Start of RECORDS SUPPLIED

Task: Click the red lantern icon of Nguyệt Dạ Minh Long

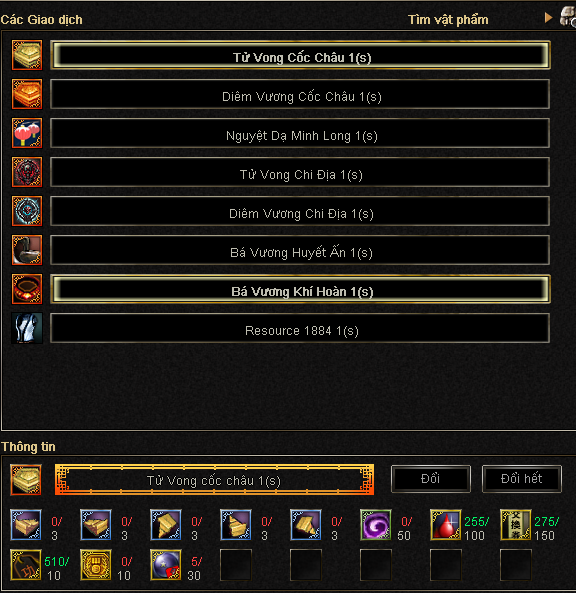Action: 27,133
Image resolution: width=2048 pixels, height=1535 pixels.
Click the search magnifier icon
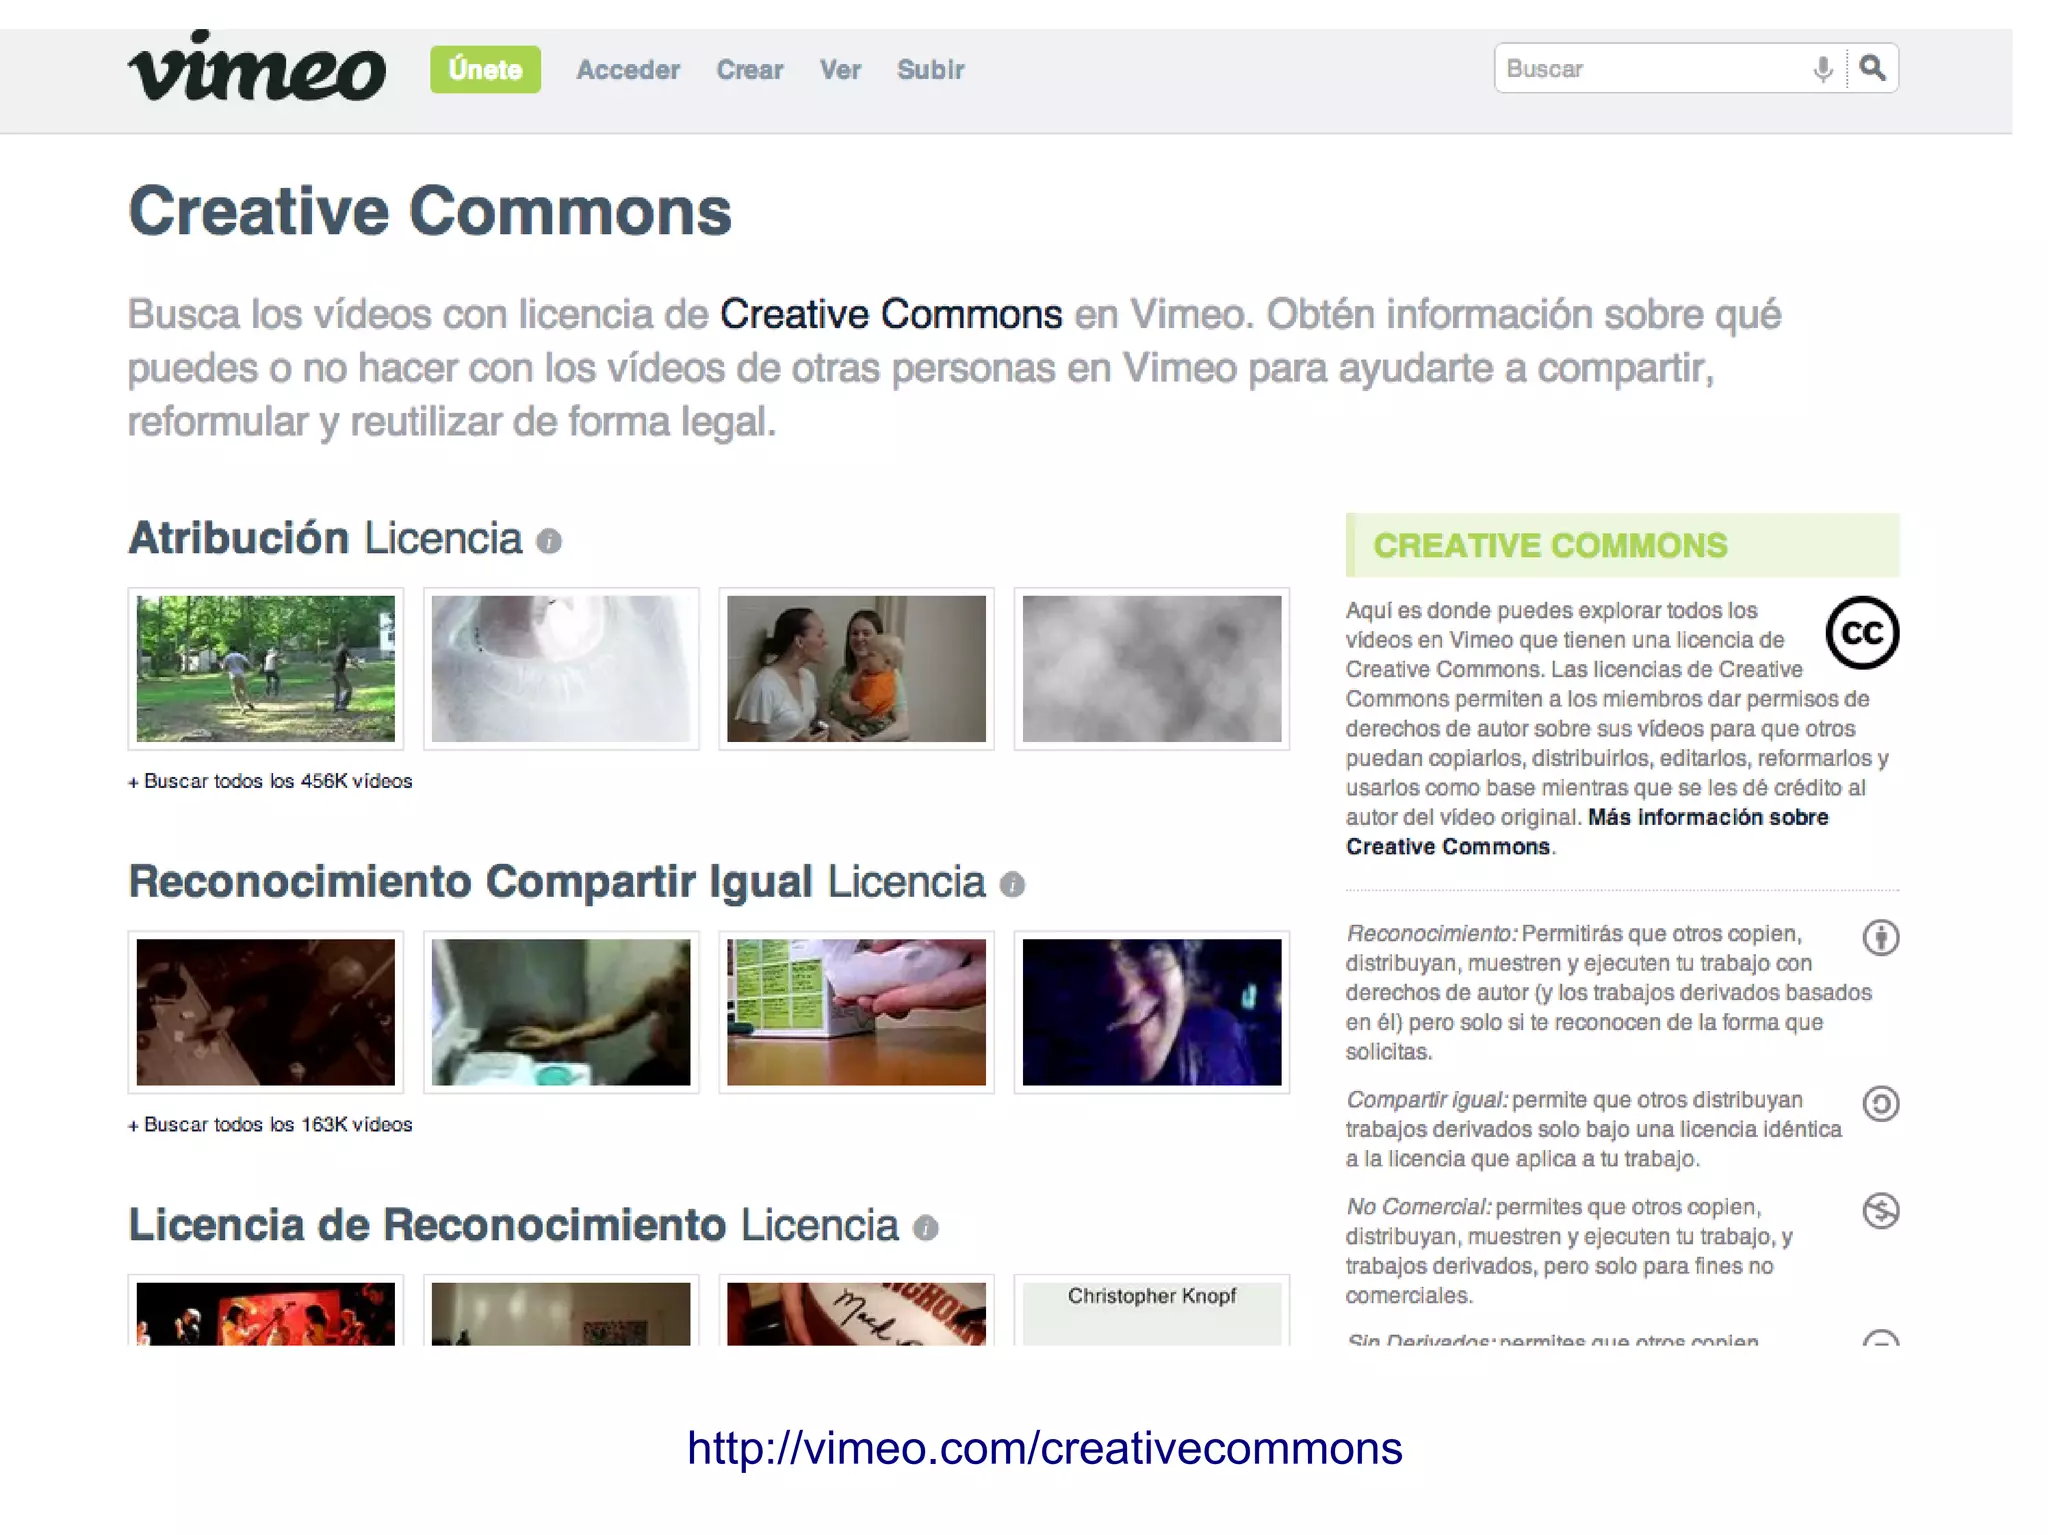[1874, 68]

End of RECORDS SUPPLIED

[WHAT THIS TASK INVOLVES] Rewrite the records above as a Markdown table with the columns Row and Record line, one row per line and blank lines skipped. Omit the pictures.

[RESULT BELOW]
| Row | Record line |
|---|---|
| 1 | Task: Click the red lantern icon of Nguyệt Dạ Minh Long |
| 2 | Action: 27,133 |
| 3 | Image resolution: width=2048 pixels, height=1535 pixels. |
| 4 | Click the search magnifier icon |
| 5 | [1874, 68] |